Alaska Airlines is First Carrier to Ban Emotional Support Animals
Last month, we brought you the news that the Department of Transportation (DOT) was changing the rules about what constitutes an “emotional support animal.”
Effective January 11, 2021, only trained dogs can be categorized as service animals and the new ruling gives the airlines discretion as to which animals they can permit on board, effectively closing the “emotional support animal” loophole that meant some people would bring along their emotional support hamsters, peacocks, and even a random kangaroo here and there. This past week, Alaska Airlines became the first to ban “emotional support animals” outright from their flights, and wasted no time in implementing the change, which goes into effect on January 11 for new bookings. February 28, 2021 is the last day emotional support animals will be permitted on board to accommodate folks who have existing bookings.
Alaska had been looking for a way to restrict emotional support animals for years now, citing often unruly and untrained, sometimes exotic creatures that could be a safety threat to passengers and crew members. Numerous physical altercations with flight crews, damage to cabins and even injuries were cited in the Alaska Airlines announcement.

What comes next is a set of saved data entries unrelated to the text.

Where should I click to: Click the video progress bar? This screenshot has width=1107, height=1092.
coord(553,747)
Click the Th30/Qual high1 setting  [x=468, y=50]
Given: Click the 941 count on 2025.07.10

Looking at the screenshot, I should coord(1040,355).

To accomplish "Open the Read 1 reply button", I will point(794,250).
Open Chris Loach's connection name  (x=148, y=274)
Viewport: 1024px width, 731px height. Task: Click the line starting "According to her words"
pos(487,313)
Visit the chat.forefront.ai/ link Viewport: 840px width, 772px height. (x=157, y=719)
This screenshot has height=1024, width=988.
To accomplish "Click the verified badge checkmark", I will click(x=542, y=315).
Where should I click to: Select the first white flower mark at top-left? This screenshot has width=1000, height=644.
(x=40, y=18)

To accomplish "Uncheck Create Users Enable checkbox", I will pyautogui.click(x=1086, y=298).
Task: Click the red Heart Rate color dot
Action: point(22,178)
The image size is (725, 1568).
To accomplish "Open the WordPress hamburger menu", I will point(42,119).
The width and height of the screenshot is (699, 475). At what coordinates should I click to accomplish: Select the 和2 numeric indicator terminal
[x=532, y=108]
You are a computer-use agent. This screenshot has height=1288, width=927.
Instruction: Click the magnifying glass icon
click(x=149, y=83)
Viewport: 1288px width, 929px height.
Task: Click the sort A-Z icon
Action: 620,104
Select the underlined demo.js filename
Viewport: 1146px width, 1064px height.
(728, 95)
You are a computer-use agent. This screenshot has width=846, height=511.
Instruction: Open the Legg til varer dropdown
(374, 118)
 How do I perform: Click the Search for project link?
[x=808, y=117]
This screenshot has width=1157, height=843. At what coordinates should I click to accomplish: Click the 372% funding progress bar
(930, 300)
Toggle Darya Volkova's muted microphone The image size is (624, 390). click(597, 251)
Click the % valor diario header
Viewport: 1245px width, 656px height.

Alaska will still allow trained service dogs who serve owners battling psychiatric conditions such as anxiety, depression, bipolar disorder, panic attacks, etc. The pooches will require service training and certification, and have all vaccinations in order to accompany their handler. Each person with service dogs will be permitted to travel with up to two qualified dogs.
Pets (dogs, cats, birds, and rabbits) are still permitted to fly in the passenger cabins, so long as they are in a regulation carrier. Pets are subject to a fee ($100 each way).
With this announcement, we’re wondering which airlines might be next. Will Alaska’s announcement make you more or less likely to fly with them? Tell us in the comments below.
Update 1/6/2021: American Airlines became the second airline to join Alaska Airlines in banning most emotional support animals from the main cabin.